La direttiva contiene, inoltre, disposizioni in materia di risarcimento per le vittime di discriminazione retributiva, come pure sanzioni che comprendono ammende per i datori di lavoro che non rispettino le norme.

In base alle nuove norme, i datori di lavoro avranno l’obbligo di fornire alle persone in cerca di lavoro informazioni sulla retribuzione iniziale o sulla fascia retributiva dei posti vacanti, riportandole nel relativo avviso di selezione del personale o comunicandole prima del colloquio di lavoro ai candidati. Ai datori di lavoro sarà inoltre fatto divieto di chiedere alle persone che scelgono di partecipare alla selezione informazioni sulle retribuzioni percepite negli attuali o nei precedenti rapporti di lavoro.

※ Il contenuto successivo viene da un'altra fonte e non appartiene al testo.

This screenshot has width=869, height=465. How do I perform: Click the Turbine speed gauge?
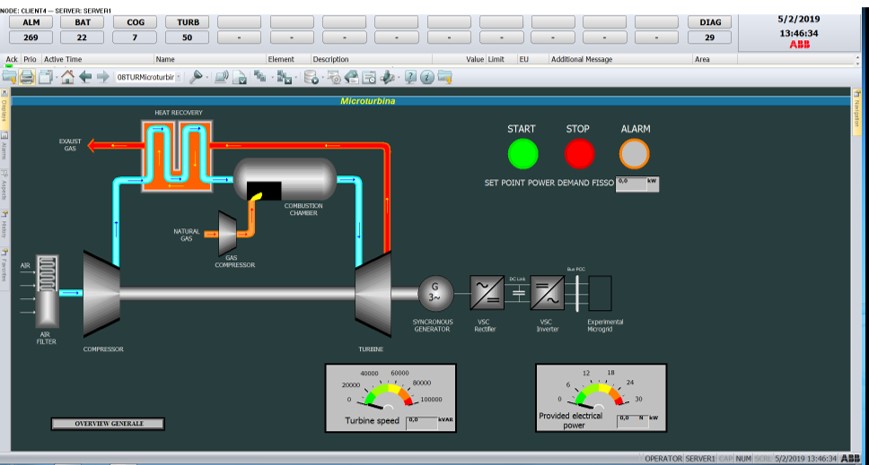[x=390, y=397]
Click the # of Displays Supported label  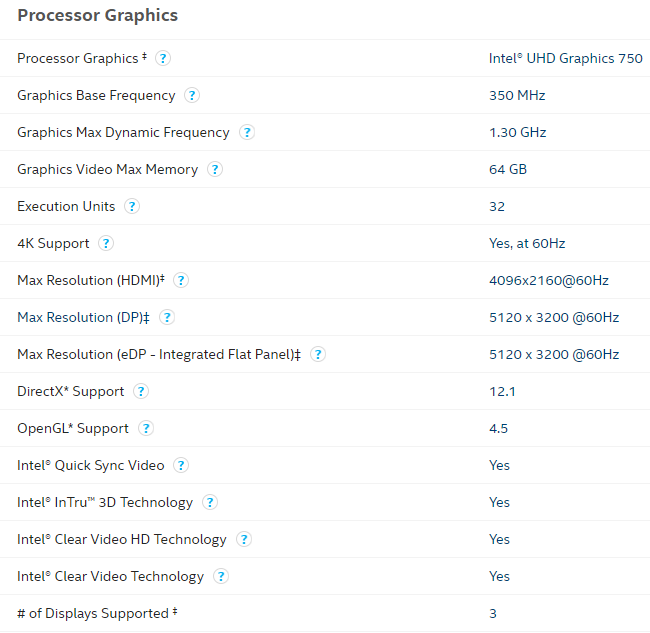97,614
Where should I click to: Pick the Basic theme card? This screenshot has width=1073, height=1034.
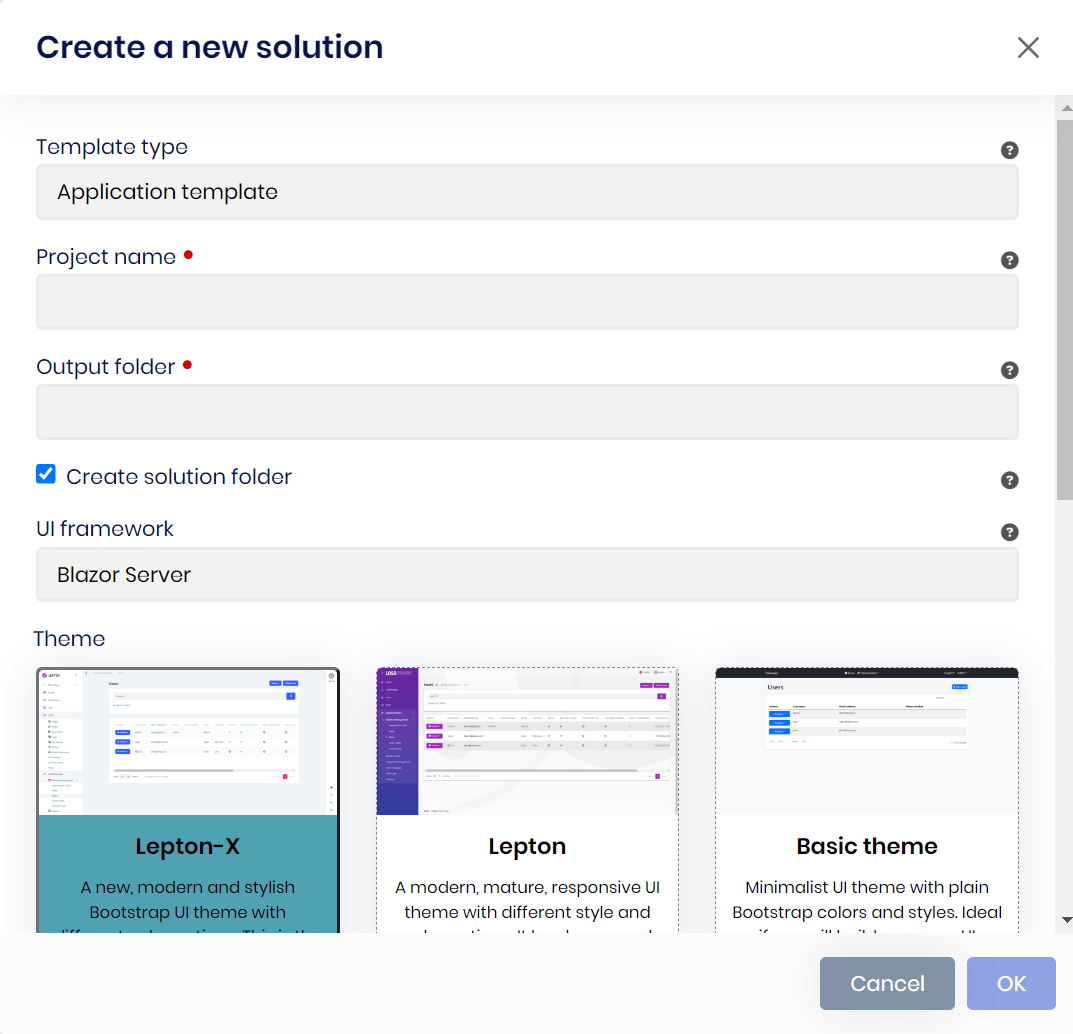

Una volta assunti, i lavoratori e le lavoratrici avranno il diritto di chiedere ai propri datori di lavoro informazioni sui livelli retributivi medi, ripartiti per sesso, delle categorie di lavoratori che svolgono lo stesso lavoro o un lavoro di pari valore. Avranno, inoltre, accesso ai criteri utilizzati per determinare la progressione retributiva e di carriera, che devono essere oggettivi e neutri anche sotto il profilo del genere.

Le imprese con più di 250 dipendenti saranno tenute a comunicare annualmente (triennalmente per le imprese più piccole) all’autorità nazionale competente lo stato dell’arte del divario retributivo di genere all’interno della propria organizzazione. Se dalla relazione dovesse emergere un divario retributivo superiore al 5% non giustificabile, le imprese saranno tenute ad agire svolgendo una valutazione congiunta delle retribuzioni in collaborazione con i rappresentanti dei lavoratori.

Ai sensi della nuova direttiva, i lavoratori e le lavoratrici che hanno subito una discriminazione retributiva basata sul genere possono ottenere un risarcimento, compreso il recupero integrale delle retribuzioni arretrate e dei relativi bonus.